### PROBLEM
Please rewrite the records below as a numbered list, one line per item, leaving out blank lines.

### DATASET RECORDS
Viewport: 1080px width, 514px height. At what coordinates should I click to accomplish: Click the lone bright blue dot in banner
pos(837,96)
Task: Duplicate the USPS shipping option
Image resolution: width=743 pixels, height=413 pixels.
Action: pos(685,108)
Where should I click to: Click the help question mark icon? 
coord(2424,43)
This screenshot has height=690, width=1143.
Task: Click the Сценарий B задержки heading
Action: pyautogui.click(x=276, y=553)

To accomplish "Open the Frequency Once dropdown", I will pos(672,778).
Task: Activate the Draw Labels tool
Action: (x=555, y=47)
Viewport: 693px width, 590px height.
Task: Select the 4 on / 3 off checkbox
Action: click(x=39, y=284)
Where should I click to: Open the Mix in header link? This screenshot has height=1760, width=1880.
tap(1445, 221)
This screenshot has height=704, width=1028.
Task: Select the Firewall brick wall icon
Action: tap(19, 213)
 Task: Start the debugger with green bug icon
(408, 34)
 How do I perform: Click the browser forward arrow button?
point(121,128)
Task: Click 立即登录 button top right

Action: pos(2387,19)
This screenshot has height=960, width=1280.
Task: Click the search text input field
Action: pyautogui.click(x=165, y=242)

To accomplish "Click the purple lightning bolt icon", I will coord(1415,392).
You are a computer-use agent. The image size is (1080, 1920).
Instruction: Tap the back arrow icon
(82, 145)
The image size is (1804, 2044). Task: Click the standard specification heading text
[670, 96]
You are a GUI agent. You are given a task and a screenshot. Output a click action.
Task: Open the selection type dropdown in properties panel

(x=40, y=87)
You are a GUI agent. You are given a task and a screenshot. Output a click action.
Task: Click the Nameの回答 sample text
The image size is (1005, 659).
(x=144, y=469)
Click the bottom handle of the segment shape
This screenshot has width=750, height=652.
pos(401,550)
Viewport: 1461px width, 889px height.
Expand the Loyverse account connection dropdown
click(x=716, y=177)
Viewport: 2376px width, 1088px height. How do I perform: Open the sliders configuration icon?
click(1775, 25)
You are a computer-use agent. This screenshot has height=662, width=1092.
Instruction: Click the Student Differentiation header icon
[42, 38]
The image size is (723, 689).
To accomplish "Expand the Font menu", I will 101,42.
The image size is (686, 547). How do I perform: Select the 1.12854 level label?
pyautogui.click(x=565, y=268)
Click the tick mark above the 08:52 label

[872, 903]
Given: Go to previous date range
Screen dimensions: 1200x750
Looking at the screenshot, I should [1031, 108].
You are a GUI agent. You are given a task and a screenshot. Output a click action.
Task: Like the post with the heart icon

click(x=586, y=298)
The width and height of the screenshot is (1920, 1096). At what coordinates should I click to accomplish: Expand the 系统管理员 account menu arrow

### RESULT OF THE EXERCISE
1. Viewport: 1080px width, 514px height. At what coordinates should I click to accomplish: Click the lone bright blue dot in banner
2. pos(837,96)
3. Task: Duplicate the USPS shipping option
4. Image resolution: width=743 pixels, height=413 pixels.
5. Action: pos(685,108)
6. Where should I click to: Click the help question mark icon? 
7. coord(2424,43)
8. This screenshot has height=690, width=1143.
9. Task: Click the Сценарий B задержки heading
10. Action: pyautogui.click(x=276, y=553)
11. To accomplish "Open the Frequency Once dropdown", I will pos(672,778).
12. Task: Activate the Draw Labels tool
13. Action: (x=555, y=47)
14. Viewport: 693px width, 590px height.
15. Task: Select the 4 on / 3 off checkbox
16. Action: click(x=39, y=284)
17. Where should I click to: Open the Mix in header link? This screenshot has height=1760, width=1880.
18. tap(1445, 221)
19. This screenshot has height=704, width=1028.
20. Task: Select the Firewall brick wall icon
21. Action: tap(19, 213)
22.  Task: Start the debugger with green bug icon
23. (408, 34)
24.  How do I perform: Click the browser forward arrow button?
25. point(121,128)
26. Task: Click 立即登录 button top right
27. Action: pos(2387,19)
28. This screenshot has height=960, width=1280.
29. Task: Click the search text input field
30. Action: pyautogui.click(x=165, y=242)
31. To accomplish "Click the purple lightning bolt icon", I will coord(1415,392).
32. You are a computer-use agent. The image size is (1080, 1920).
33. Instruction: Tap the back arrow icon
34. (82, 145)
35. The image size is (1804, 2044). Task: Click the standard specification heading text
36. [670, 96]
37. You are a GUI agent. You are given a task and a screenshot. Output a click action.
38. Task: Open the selection type dropdown in properties panel
39. (x=40, y=87)
40. You are a GUI agent. You are given a task and a screenshot. Output a click action.
41. Task: Click the Nameの回答 sample text
42. The image size is (1005, 659).
43. (x=144, y=469)
44. Click the bottom handle of the segment shape
45. This screenshot has width=750, height=652.
46. pos(401,550)
47. Viewport: 1461px width, 889px height.
48. Expand the Loyverse account connection dropdown
49. click(x=716, y=177)
50. Viewport: 2376px width, 1088px height. How do I perform: Open the sliders configuration icon?
51. click(1775, 25)
52. You are a computer-use agent. This screenshot has height=662, width=1092.
53. Instruction: Click the Student Differentiation header icon
54. [42, 38]
55. The image size is (723, 689).
56. To accomplish "Expand the Font menu", I will 101,42.
57. The image size is (686, 547). How do I perform: Select the 1.12854 level label?
58. pyautogui.click(x=565, y=268)
59. Click the tick mark above the 08:52 label
60. [872, 903]
61. Given: Go to previous date range
62. Screen dimensions: 1200x750
63. Looking at the screenshot, I should [1031, 108].
64. You are a GUI agent. You are given a task and a screenshot. Output a click action.
65. Task: Like the post with the heart icon
66. click(x=586, y=298)
67. The width and height of the screenshot is (1920, 1096). At what coordinates should I click to accomplish: Expand the 系统管理员 account menu arrow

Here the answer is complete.